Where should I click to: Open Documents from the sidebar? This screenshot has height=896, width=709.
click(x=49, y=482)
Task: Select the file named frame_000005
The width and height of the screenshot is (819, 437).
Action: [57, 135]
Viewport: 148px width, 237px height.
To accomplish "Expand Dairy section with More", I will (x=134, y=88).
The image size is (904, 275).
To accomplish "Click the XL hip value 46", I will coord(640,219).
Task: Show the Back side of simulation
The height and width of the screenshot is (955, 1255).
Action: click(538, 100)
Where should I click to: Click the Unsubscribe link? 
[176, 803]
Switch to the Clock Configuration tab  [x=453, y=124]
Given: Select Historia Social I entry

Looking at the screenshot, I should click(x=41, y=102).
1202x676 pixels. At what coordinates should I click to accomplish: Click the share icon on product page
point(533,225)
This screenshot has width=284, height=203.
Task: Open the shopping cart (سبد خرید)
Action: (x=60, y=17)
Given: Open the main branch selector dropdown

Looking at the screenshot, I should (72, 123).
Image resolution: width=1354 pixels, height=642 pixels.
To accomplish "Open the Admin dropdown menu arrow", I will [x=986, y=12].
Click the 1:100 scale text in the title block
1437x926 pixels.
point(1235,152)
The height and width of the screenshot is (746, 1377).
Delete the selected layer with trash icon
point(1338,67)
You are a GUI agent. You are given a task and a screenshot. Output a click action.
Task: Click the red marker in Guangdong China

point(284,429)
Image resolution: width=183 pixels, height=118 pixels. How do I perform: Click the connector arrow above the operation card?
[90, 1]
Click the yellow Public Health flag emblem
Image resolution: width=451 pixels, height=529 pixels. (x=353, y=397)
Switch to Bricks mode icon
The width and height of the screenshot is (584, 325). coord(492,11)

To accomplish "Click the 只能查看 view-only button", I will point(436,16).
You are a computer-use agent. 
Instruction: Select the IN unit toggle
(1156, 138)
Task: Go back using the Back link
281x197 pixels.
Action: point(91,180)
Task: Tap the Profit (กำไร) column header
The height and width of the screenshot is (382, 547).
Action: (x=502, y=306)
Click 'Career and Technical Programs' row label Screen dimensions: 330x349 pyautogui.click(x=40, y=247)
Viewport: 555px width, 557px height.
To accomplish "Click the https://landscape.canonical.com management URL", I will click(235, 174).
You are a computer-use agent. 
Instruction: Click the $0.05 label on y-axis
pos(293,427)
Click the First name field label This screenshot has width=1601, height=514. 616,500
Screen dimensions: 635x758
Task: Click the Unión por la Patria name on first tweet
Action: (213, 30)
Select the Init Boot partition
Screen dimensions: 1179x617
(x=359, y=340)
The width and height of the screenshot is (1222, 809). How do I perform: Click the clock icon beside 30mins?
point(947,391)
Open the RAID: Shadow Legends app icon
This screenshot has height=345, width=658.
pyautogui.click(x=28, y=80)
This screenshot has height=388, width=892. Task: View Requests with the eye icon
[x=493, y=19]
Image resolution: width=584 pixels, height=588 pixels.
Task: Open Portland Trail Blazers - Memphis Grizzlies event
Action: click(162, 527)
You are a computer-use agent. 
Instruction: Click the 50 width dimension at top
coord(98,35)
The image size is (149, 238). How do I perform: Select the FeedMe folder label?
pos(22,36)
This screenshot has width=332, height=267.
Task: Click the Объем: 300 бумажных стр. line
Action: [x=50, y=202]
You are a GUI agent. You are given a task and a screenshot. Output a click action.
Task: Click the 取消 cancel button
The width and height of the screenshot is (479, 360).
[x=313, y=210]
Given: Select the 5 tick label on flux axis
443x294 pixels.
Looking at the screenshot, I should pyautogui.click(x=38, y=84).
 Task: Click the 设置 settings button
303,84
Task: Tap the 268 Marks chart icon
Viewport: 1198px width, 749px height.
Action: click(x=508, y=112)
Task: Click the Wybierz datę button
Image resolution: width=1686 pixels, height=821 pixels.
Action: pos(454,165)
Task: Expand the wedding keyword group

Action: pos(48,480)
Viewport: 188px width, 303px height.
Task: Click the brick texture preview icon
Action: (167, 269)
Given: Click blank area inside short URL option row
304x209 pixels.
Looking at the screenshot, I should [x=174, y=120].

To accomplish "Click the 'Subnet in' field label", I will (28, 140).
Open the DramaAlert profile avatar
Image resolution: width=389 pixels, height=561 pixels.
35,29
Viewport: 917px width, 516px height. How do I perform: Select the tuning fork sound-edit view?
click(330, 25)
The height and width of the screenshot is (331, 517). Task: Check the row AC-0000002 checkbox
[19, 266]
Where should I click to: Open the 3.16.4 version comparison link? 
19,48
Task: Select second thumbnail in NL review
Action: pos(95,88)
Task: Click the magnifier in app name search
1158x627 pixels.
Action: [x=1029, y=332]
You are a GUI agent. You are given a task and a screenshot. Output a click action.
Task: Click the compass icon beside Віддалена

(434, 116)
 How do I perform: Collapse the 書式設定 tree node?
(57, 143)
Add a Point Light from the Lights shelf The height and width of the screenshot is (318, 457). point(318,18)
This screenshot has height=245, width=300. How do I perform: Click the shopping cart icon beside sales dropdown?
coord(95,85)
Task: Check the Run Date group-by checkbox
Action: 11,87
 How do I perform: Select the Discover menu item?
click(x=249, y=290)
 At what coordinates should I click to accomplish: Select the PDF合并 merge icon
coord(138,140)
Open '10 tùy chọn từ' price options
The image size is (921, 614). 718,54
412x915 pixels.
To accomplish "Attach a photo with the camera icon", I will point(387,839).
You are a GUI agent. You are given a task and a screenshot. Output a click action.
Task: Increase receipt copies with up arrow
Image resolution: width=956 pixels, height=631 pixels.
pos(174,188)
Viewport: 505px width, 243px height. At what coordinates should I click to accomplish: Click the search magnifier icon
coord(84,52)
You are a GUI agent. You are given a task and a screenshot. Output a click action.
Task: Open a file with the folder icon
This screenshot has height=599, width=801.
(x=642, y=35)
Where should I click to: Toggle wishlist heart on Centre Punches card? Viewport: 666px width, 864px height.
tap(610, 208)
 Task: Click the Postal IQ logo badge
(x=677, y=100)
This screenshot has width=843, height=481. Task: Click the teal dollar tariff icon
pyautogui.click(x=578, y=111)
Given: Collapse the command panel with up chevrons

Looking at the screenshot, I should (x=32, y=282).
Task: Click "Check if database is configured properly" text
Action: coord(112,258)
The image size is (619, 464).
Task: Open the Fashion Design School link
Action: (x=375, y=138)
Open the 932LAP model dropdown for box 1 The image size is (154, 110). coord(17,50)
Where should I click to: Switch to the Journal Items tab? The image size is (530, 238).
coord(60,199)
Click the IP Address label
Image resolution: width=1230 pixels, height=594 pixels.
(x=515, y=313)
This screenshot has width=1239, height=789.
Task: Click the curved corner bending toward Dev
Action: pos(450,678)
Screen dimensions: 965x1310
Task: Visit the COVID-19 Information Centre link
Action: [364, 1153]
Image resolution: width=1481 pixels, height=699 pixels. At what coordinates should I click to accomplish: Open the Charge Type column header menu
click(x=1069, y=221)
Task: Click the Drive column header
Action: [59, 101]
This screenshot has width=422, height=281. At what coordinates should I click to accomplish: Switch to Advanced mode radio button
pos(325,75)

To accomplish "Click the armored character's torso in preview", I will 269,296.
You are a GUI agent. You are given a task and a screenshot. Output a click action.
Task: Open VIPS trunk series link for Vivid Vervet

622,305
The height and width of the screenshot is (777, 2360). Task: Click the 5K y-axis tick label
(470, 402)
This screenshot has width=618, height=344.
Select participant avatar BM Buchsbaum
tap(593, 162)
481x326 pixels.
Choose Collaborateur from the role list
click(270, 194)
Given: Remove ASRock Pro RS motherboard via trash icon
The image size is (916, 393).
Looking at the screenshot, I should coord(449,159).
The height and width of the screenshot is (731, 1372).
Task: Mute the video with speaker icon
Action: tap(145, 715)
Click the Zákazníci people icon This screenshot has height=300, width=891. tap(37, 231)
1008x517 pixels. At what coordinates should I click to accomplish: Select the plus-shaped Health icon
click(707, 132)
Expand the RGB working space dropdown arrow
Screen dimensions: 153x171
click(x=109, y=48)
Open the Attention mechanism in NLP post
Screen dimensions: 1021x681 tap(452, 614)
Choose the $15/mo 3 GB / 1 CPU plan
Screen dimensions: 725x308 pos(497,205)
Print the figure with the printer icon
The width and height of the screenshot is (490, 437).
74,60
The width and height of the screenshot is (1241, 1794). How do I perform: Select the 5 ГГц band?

- _Problem to solve_: Lines after the one containing "Switch to the Clock" are not wanted; repeat exactly each line above from the first up to and including it.

- _Result of the exercise_:
Where should I click to: Open Documents from the sidebar? This screenshot has height=896, width=709.
click(x=49, y=482)
Task: Select the file named frame_000005
The width and height of the screenshot is (819, 437).
Action: [57, 135]
Viewport: 148px width, 237px height.
To accomplish "Expand Dairy section with More", I will (x=134, y=88).
The image size is (904, 275).
To accomplish "Click the XL hip value 46", I will coord(640,219).
Task: Show the Back side of simulation
The height and width of the screenshot is (955, 1255).
Action: click(538, 100)
Where should I click to: Click the Unsubscribe link? 
[176, 803]
Switch to the Clock Configuration tab  [x=453, y=124]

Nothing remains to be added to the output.